**Exercise goal:**
Every line in the material below that includes "Garnier" should be copied.

**Available data:**
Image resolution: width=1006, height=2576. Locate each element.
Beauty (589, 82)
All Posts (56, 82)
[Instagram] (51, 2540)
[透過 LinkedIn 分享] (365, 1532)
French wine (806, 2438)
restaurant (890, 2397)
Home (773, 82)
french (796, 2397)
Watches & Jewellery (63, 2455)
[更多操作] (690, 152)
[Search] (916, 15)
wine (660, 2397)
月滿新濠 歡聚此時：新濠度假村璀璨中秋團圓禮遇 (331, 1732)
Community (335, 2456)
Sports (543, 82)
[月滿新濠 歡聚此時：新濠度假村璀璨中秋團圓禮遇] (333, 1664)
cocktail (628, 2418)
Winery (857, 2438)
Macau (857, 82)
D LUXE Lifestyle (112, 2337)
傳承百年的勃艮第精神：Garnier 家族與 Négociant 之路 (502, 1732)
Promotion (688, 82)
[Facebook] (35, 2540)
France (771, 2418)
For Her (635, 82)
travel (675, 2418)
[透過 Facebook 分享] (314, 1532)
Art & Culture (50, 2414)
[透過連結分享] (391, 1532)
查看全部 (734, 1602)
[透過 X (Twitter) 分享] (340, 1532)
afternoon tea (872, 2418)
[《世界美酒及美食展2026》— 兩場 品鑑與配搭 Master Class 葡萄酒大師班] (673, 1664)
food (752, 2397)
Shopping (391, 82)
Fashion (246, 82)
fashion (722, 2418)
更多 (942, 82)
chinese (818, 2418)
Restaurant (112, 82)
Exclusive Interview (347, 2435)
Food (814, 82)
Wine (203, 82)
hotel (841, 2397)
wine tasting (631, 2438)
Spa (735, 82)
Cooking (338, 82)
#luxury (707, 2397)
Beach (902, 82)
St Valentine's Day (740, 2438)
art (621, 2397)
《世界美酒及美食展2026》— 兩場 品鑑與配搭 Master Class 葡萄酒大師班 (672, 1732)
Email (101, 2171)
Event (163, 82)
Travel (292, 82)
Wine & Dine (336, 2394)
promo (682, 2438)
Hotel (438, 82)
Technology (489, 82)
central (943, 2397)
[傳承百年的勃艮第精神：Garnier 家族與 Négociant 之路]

**Solved exercise:**
傳承百年的勃艮第精神：Garnier 家族與 Négociant 之路 (502, 1732)
[傳承百年的勃艮第精神：Garnier 家族與 Négociant 之路]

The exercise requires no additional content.